I sali minerali: i microelementi

I microelementi invece sono:

  • Ferro: è contenuto in pesce, carne, uova e spinaci, e viene immagazzinato nel fegato, nel midollo osseo, nella milza e nel sangue. La sua carenza provoca anemia e astenia, mentre il suo eccesso emosiderosi.
  • Rame: è contenuto in fegato, legumi, germe di grano e ne beneficiano principalmente cuore, reni e cervello. La sua carenza provoca fragilità ossea e anemia, mentre il suo eccesso nausea, vomito e diarrea.
  • Fluoro: è contenuto principalmente nell’acqua ed è utile alla salute dei denti. La sua carenza provoca carie, mentre il suo eccesso fluorosi.
  • Zinco: è contenuto nella carne, nei tuorli d’uovo, nel cacao e nelle noci. La sua carenza ritarda la risposta immunitaria e la guarigione delle ferite oltre a provocare alterazioni cutanee, ipogonadismo e nanismo, mentre il suo eccesso febbre e nausea.
  • Iodio: è contenuto nel sale, nelle alghe e nei molluschi ed è indispensabile per la formazione dell’ormone tiroideo.
  • Selenio: è contenuto nei cereali e nella carne e contrasta l’azione dei radicali liberi e dell’invecchiamento. La sua carenza porta a disturbi cardiaci ed epatici, mentre il suo eccesso a difficoltà respiratorie e gastroeneteriche.
  • Cromo: è contenuto in birra, frumento, piselli, carote e pepe nero, e soprassiede al metabolismo di grassi e zuccheri, con una regolazione di glicemia, trigliceridi e colesterolo, i cui valori si innalzano se è in carenza.
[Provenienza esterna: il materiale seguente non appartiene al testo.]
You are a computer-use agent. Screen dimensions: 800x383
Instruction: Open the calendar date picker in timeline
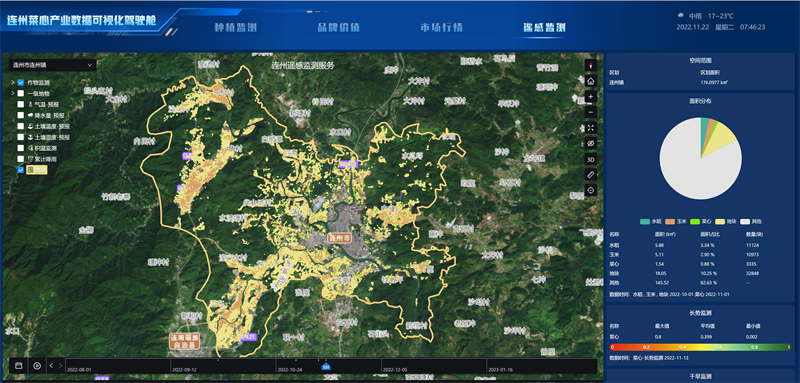click(18, 366)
  • Manganese: è contenuto nelle noci, e favorisce la crescita dell’intero organismo ma in particolare di peli e capelli. Se consumato in eccesso provoca ipoglicemia e ipotensione.
  • Molibdeno: è contenuto nei legumi, nelle frattaglie e nei cereali e regola la concentrazione dell’acido urico, provocando irritabilità e tachicardia se consumato in eccesso.
  • Selenio, nichel, cobalto, cadmio, da assumere in quantità veramente irrisorie ma comunque essenziali per il buon funzionamento dell’organismo.